Premier GLB, premier street snap, première page (demoiselle de droite).
Rien que je n’aime pas dans cette ici, pose et sourire malicieux compris. Je trouve tant de charme à cette simplicité ; et la joie que j’ai ressentie en portant cette robe pour quelques heures me donne le frisson à l’idée de la posséder enfin un jour (j’ai l’impression d’être le héros d’un mauvais roman érotique en écrivant cela…). Et tant pis pour le manque d’imagination ; je veux exactement cette tenue, et me promener à Tôkyô avec. Sentez les rêveries des années 00 ressurgir !


09. La plus belle tenue pâle de tous les temps (pas d’emphase, ou si peu).
Iiraliina
Qui n’était pas amoureux de la prestance et de l’élégance d’Iiraliina, au début des années 2010 (laissez-moi prendre mon cas particulier pour une généralité…) ? Je crois bien que de toutes les superbes photos qu’elle laissait filtrer sur les plateformes alors en vogue (feu Daily Lolita, entre autres) celle-ci est ma préférée.

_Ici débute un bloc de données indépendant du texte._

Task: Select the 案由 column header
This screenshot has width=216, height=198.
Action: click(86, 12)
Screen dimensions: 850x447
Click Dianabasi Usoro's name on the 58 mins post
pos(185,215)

J’aime tellement sa façon de porter le Moitié, si mystérieuse et intrigante… À l’époque où je ne jurais que par le noir, elle qui savait apporter si justement les ténèbres dans la clarté me donnait envie de chuter dans les teintes lumineuses.


08. Résilles.
Na + H.
Je n’en démordrai jamais ; l’ero fait clairement partie, pour moi, de l’esthétique lolita. J’apprécie cette tenue pour le violet, évidemment, pour son élégance, et j’aime aussi la nuance dédaigneuse dans les yeux de la modèle. Je ne perds pas espoir d’écrire un billet valable sur l’ero un de ces jours (un peu mieux qu’ici, en tout cas) je ne m’étends donc pas plus.


7. Cocorico. 
Marie Tuonetar
Je suis tant sous le charme de l’ambiance que Marie dégage qu’il me fallait la faire figurer ici, mais j’eus bien du mal à me restreindre à une seule photographie qui me plaisait. Finalement, celle-ci résume tout ce qui m’attire dans l’élégance et la sobriété du lolita qui me fait rêver depuis 15 ans.


06. La Grande Bouffe.
Juliette et Justine.
Souvenez-vous. Vers 2011, alors que la mode était aux tenues d’un pastel douteux et aux références pop culture assumées, Juliette et Justine se met à sortir des imprimés tirés de tableaux de maître, et c’est la révolution. Mon cœur, depuis, bat de plus en plus fort pour cette réinterprétation de la Cène au titre plutôt évocateur, sortie, si ma mémoire est bonne, au début de l’année 2013. Sérieusement, si je n’assouvis pas ce désir terrible, cette tenue risque de grignoter encore quelques places dans le classement. 
Blague à part, j’apprécie beaucoup le mélange de couleurs et de textures. Mais bon, le nom de La Grande Bouffe est déterminant pour cette violente passion.


5. Néo-old-school.
Satan’s Celestial Baby
Je suis depuis quelque temps cette jeune Britannique sur Tumblr, et j’apprécie vraiment la façon dont elle porte le lolita, mélangeant la mélancolie des pièces de 200X avec des inspirations plus récentes comme des collants Grimoire et le maquillage en vogue ces dernière années, donnant un côté encore plus éthéré aux maladroites silhouettes datant d’il y a 15 ans. Cette photographie est vraiment charmante, et je ne mourrai pas sans avoir essayé un jour ce genre de perruque-saucisse.


04. De la sobriété.
Marie-Dauphine
J’assomme tout le monde à coups de sobriété, mais bon, j’apprécie également l’opulence, parfois. Comme ici, où tout est chargé, mais rien n’est à jeter. On sentirait presque le parfum de la tubéreuse à travers l’écran. En conclusion, mourir étouffée sous le poids de ses dentelles est ma foi une mort très honorable.


03. Sachi.
À gauche, cette fois-ci.
Je ne pouvais pas ne pas mettre cette image. C’est à cause d’elle que je suis tombée dans tout ça. Me plonger dans ces vieux souvenirs m’a rendue un peu triste, car je réalise que je me sentirais terriblement mal à l’aise, à présent, dans la plupart des tenues dont je rêvais à l’époque. Lors de la dernière East Tea Party, j’avais décidé de porter du vieux Moi-même-Moitié comme il se portait en ce temps-là, et je me suis vraiment trouvée bête. Je me sentirais probablement déguisée dans la tenue n° 5 de ce billet, et pourtant je la trouve très réussie. Par exemple, les collants blancs avec les plateformes noires, je n’y arrive plus. Ce n’est plus la façon dont je porte le style. On ressent toujours un petit pincement au cœur lorsque l’on se sent évoluer, j’imagine. Pour autant, j’aime toujours feuilleter mes vieux magazines, mais avec un peu plus de distance.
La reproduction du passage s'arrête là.